Le duc de Villequier se remaria en 1771 à Antoinette Marguerite Henriette Mazade de Saint Brisson (1785), fille d’un riche financier, trésorier général des états de Languedoc ; deux des filles qui naquirent de ce mariage s’aimaient si tendrement qu’elles ne purent se décider qu’à épouser deux frères et le même jour, en 1805, les comtes de Saint Aldegonde, pour continuer de vivre ensemble; la plus jeune resta célibataire.

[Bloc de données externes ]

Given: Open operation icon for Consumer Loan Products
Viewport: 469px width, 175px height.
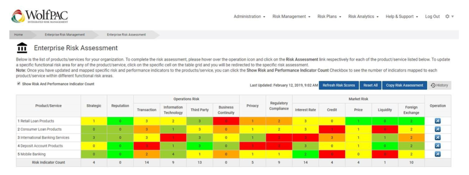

Après avoir acquis l’important marquisat de Genlis, voisin de Chauny, au prix de 1 600 000 livres, Alexandre Céleste obtint son érection en duché en duché prairie héréditaire par lettres patentes de 1774 ; depuis lors, l’ancien village de Genlis n’a pas cessé, sauf de 1790 à 1814, de s’appeler Villequier Aumont. Les mémoires du temps, qui ne pêchent généralement pas par un excès de charité, peignent le dernier seigneur de la Villette et de Beauvoir comme « un honnête homme et un homme de bien », « calme et de bon jugement ». Sa seconde épouse lui avait apporté un vaste hôtel rue des Capucins (n. 17), confisqué en 1792, c’est aujourd’hui le siège du crédit foncier (4).